Bullletin et démocratie

06/01/07

Permalink 09:13:28 am, par Jean-Pierre Proulx,
Catégorie: Discussion

Bullletin et démocratie

La nouvelle d’hier touchant les bulletins me suggère les quatre commentaires suivants :

1 - La gouvernance de l’éducation appartient depuis 1964 au politique. La création d’un ministère de l’Éducation fut un choix de société. Cela veut dire que les décisions et les arbitrages ultimes n’appartiennent pas aux technocrates (les fonctionnaires) ni même aux professionnels (les enseignants), mais bien aux élus.

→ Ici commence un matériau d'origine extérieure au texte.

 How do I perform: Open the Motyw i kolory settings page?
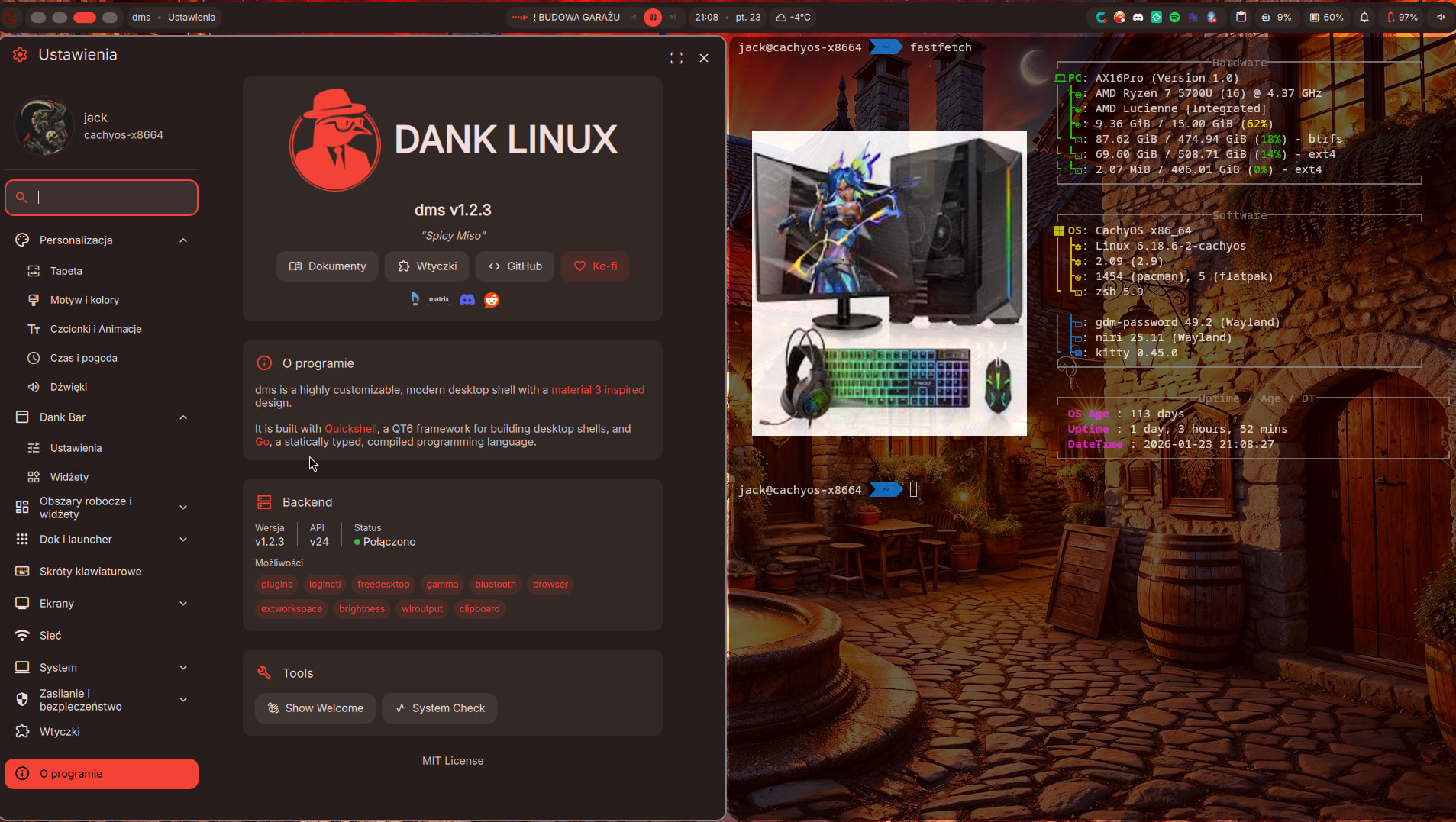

La conséquence de ce choix est que le gouvernement doit, dans ses décisions, prendre en considération les attentes sociales et, dans le cas du bulletin, plus particulèrement celles des parents. À cet égard, il est manifeste que le régime institué depuis quelques années, malgré ses mérites propres, précédait ce que j’ai appelé ailleurs la culture commune en éducation, culture formée par nos propres expériences scolaires. Le gouvernement a jugé que la facture actuelle et variée des bulletins précédait indument cette culture. Certes, des considérations stratégiques ont joué. Il est minoritaire et l’ADQ voulait le retour au bulletin chiffré. Mais cela fait aussi partie de la démocratie.

Pour ma part, je suis d’avis que la décision ministérielle marque un retour en arrière. Mais je prends acte.

2- Le débat sur le bulletin n’est pas que technique et ne se résume pas qu’à une question de clarté dans la communication (ce qui est en soi important). Ainsi, l’inscription de la moyenne renvoie à un débat de valeurs. À entendre ce matin les commentaires, on s’en rend bien compte. La moyenne est associée fortement à la compétition. Puisque la société adulte est fondée largement sur la compétition, on veut qu’il en soit de même pour l’école. C’est là que le bât blesse. Car qui dit compétition, dit gagnants et perdants. Or la mission même de l’école, c’est la réussite de tous.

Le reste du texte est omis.